La lettre du trente-sixième jour de détention arbitraire à mon fils, Omar.

Salutations de liberté et de dignité mon fils.

Savais-tu, Omar, que les détenus du Rif ont entamé une grève de la faim pour le vingtième jour afin d'améliorer les conditions de leur détention et de les rapprocher de leur famille ?

Cette demande est-elle difficile pour le pouvoir ?

Est-ce que cela est coûteux matériellement et politiquement ?

Bien sûr que non. Mais elle a un coût en termes de réputation du pouvoir, qui continue à torturer ces personnes et ne se conforme pas à leurs demandes, malgré leur caractère juste, équitable et simple.

Et cela a un coût pour la vie et la santé des grévistes et de leurs familles, en particulier de leurs mères.

Cependant, le pouvoir ne reconnaît pas les droits, mais les piétine plutôt afin de préserver son prestige comme il le pense. Comme si le prestige des États était le fruit de la répression et de l'oppression.

Il ne croit pas non plus à la justice pour tous.

Le recours à cette grève est le summum du désespoir et de l'aventure dans la vie tant que cette vie ne signifie rien pour le régime. Et ce qui reste pour les prisonniers de la résistance et de l'alerter quant à la gravité de leur situation, c'est cette méthode qui inflige à ceux qui la mènent un handicap permanent s'ils demeurent en vie après la grève.
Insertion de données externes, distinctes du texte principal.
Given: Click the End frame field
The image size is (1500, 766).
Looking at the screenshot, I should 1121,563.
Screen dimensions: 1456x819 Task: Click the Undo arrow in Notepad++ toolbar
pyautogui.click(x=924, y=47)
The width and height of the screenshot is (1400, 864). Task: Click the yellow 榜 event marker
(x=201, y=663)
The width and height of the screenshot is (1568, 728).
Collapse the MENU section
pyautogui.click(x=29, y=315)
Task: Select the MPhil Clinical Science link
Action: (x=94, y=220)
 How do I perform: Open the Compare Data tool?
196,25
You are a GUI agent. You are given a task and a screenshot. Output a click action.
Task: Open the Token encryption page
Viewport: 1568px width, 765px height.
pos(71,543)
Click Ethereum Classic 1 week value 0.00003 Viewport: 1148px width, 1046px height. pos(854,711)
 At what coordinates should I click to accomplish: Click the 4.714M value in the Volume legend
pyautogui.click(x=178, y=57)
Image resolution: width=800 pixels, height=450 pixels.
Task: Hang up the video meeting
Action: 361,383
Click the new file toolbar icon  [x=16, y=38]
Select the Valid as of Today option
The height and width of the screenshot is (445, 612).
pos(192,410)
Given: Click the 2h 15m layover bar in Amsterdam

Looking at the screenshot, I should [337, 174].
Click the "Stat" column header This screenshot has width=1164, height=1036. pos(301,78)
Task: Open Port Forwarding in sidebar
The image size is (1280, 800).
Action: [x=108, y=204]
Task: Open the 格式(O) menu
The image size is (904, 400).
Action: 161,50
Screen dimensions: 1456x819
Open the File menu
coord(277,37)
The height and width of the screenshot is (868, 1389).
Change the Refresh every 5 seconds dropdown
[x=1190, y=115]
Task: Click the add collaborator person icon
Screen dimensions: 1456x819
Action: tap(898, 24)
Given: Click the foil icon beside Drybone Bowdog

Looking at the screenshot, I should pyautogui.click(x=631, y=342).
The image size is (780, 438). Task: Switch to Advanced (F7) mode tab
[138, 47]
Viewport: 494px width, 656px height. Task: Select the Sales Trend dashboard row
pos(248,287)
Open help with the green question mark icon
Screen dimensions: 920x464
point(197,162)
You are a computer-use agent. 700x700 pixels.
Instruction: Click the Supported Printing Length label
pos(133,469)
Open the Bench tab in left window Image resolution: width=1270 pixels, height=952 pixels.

Un régime qui inflige des traitements à ses opposants et aux critiques de ses politiques impopulaires et antidémocratiques est un régime faible parce qu'il entrave une part importante de ses énergies et de son pouvoir de suggestion pour le progrès et le changement, met le pays en quarantaine et le condamne à reculer et à retarder.

La question devient plus dangereuse lorsque la jeunesse de la nation, pilier de l'avenir, se voit marginalisée, réprimée et emprisonnée, alors que son avenir devient incertain.

Levez vos mains sur nos enfants.

Dors les 2 yeux fermés, mon fils, mes amitiés à Souleiman et liberté pour tous les détenus.